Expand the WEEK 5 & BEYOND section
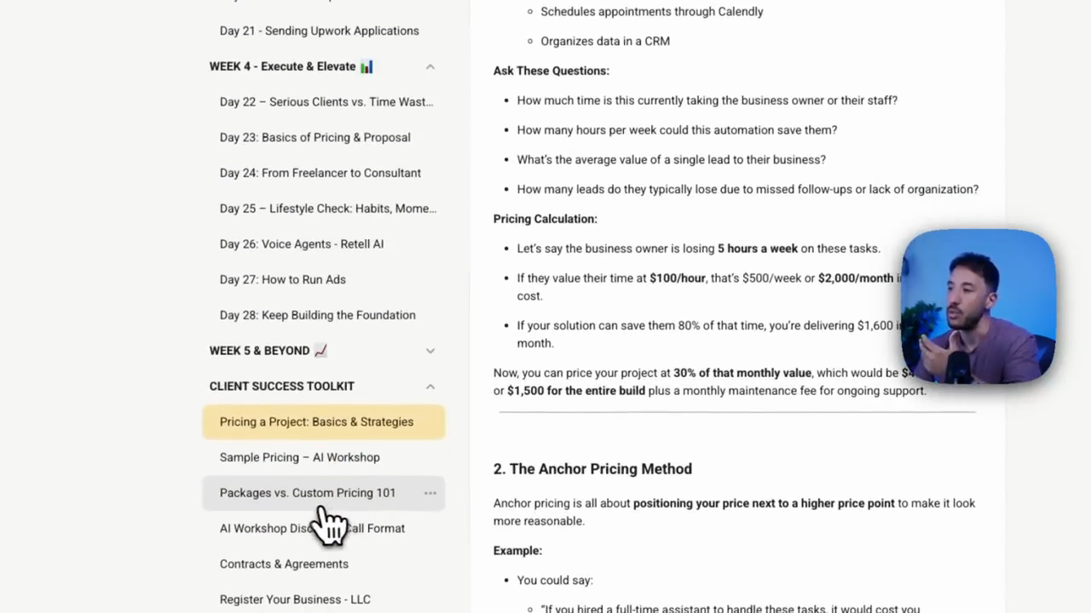 coord(430,351)
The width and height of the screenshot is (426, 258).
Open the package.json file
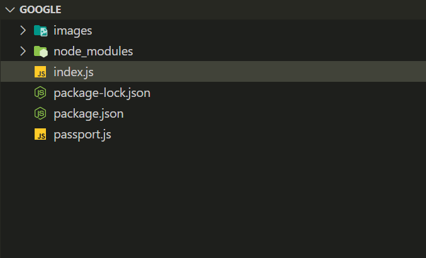(x=88, y=114)
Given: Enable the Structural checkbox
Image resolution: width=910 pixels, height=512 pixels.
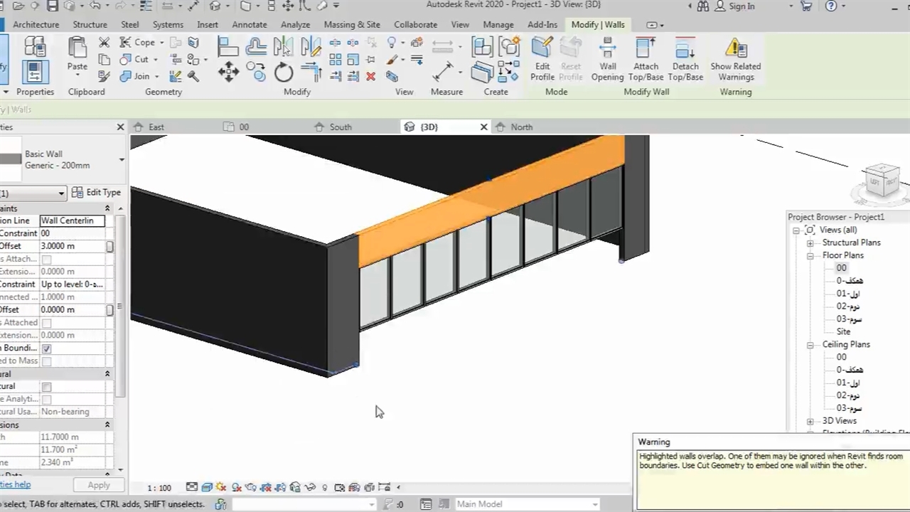Looking at the screenshot, I should pos(46,387).
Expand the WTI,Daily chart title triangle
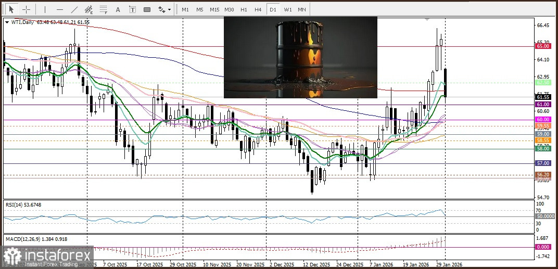The width and height of the screenshot is (558, 269). [x=7, y=22]

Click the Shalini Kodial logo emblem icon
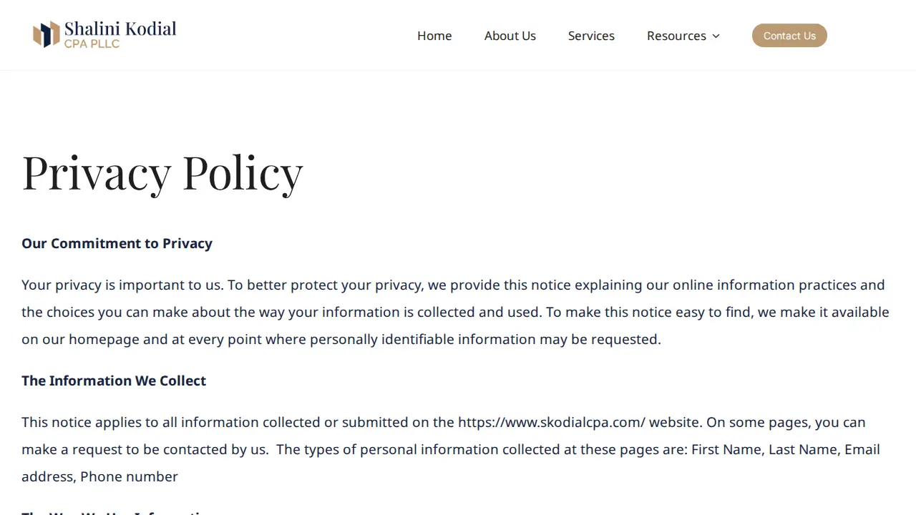47,34
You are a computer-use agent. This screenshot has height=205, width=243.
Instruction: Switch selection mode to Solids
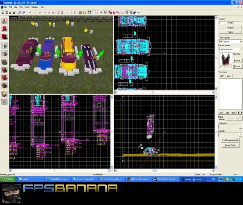pyautogui.click(x=230, y=32)
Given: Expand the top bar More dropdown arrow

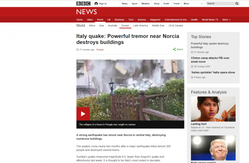Looking at the screenshot, I should pyautogui.click(x=202, y=4).

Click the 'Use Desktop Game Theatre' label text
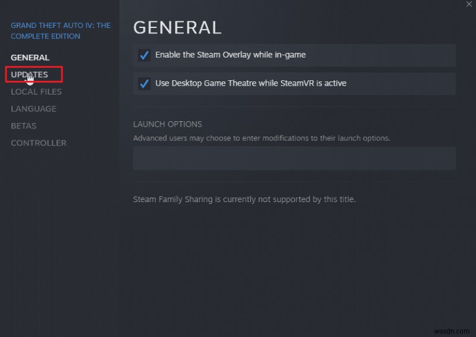click(x=250, y=83)
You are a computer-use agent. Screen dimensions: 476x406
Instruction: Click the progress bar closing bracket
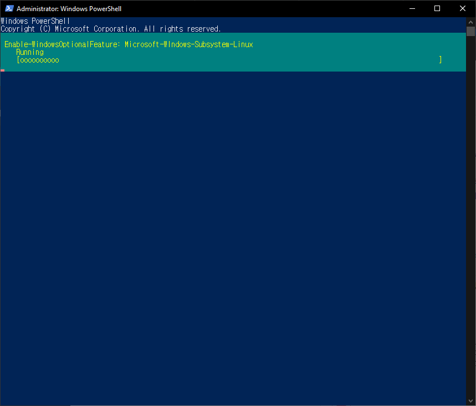click(441, 60)
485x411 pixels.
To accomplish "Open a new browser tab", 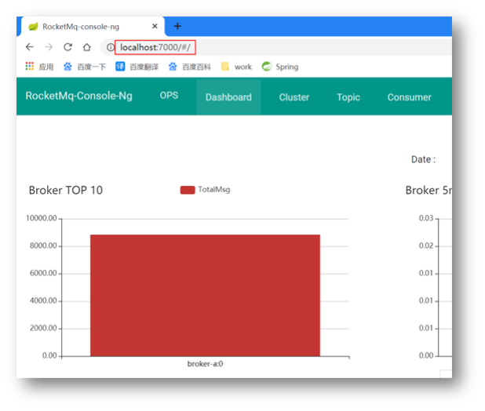I will (x=177, y=26).
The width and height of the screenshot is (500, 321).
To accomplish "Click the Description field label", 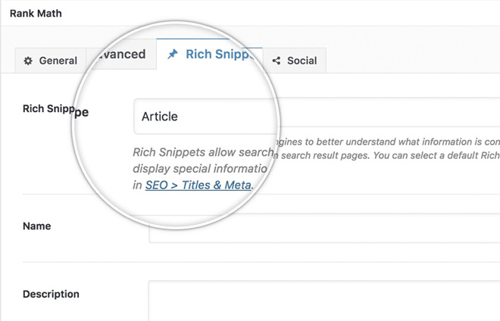I will 51,294.
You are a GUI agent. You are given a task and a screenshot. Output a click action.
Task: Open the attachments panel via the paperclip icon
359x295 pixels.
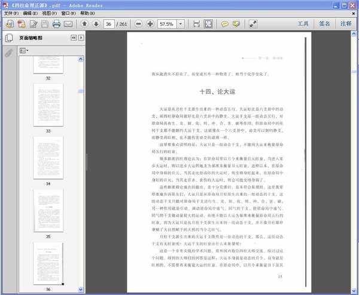[x=9, y=53]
◆ ◆ ◆ ◆ ◆
■ **Your goal**: For every line of the material that holds the word "computer", make a copy.

■ **Solution to the problem**:
You are a computer-use agent. This screenshot has height=205, width=243.
You are a computer-use agent. Screen dimensions: 476x406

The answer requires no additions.